Monday, April 7, 2014

Lindemann Chapter 5 (Week 9 Throwback)

Finally, my bread and butter chapter: What do Teachers Need to Know About Linguistics?

Human beings are hardwired for language; our minds are designed for it so much that by the time they are 4 or 5 years old, all babies are more ore less fluent in the language spoken around them. But this isn't really leading to a good point in my mind, so I'll hop to something else.


As I mentioned earlier (while talking about a later reading, somewhat ironically), learning to be an effective writer can in someways be paralleled to learning to become an effective speaker of another language. Aaaaannnnnddd nope, there's nothing here either, nothing on point anyway. Let's hop to something else.


Okay, okay, okay, Laura and Amanda were just talking about (several weeks ago) about language change and stereotypes in writing and whatnot. Language change is one of my very favorite things to think and talk about because I love it so much and because it makes so many people so angry which is probably another reason I love it so much. Recently, last year I believe, the word "irregardless" was recognized by some dictionary or other as an official word that means "regardless" and so many people were so angry about it and I loved it because language change is an unceasing, unloving, uncaring beast that moves slowly and inexorably forward, picking up and discarding words as they are used and disused, caring naught for proper grammar or usage. It's fascinating. It's a slow process, but even with how slow it is, writing change is even slower, as Lindemann sort of hints at.

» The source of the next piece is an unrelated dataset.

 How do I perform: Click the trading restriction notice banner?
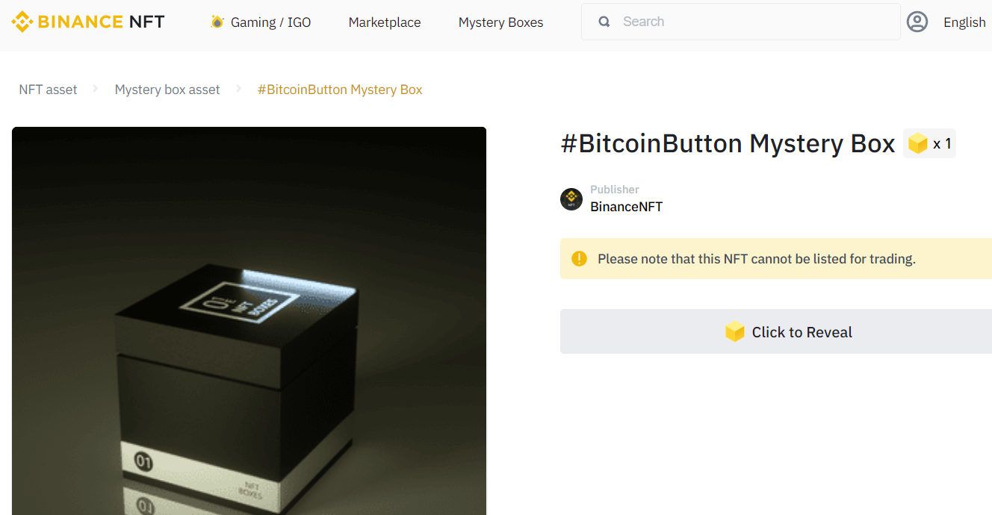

This fits in to what Laura was talking about in her lamentation on the state of the youth, which, as she suggests, is similar to the same one that has been written by every generation about the one that follows it. (I myself write similar lamentations on the regular, looking forward to the day when I can be Old Man Edwards that kids make up scary stories about like in The Sandlot. But that's all by the way.) What is considered well spoken is what is determined to be well spoken by the public at large. Most people who grow up in a particular society have multiple ethoi, and generally have a sense of what is formal language and what is informal language. The key, then, is teaching and showing the situations in which such language is appropriate and when it isn't. It will probably change.

It's really just a different kind of literacy, the same as any other I would think. Which kind of ties into what Amanda was talking about with Standard American English and slang and whatnot and being kind of unsure about when and where to slip between these various points on the formality spectrum. It seems to me that for a lot of us (and the younger generation) we're in a position where we understand what's classically formal and informal and appropriate and inappropriate, but we also understand that a an increasing number of people are more and more OK with less formal language and formerly ultraserious situations, or else we recognize that being hyperliterate and wellspoken doesn't preclude being postmodern or multimodal, mixing "high brow" and "low brow." Text speak, I think, is just an extension of a process that's been happening in earnest in academia (certain sections of it, anyways) for a few decades. I'm not saying it's good or bad, I'm not even saying you have to accept it and can't fight against it, I just think that in order to go forward you have to at least acknowledge that it is a thing.

To paraphrase the great poet whoeveritwas, "you can't stop it, you can only hope to contain it."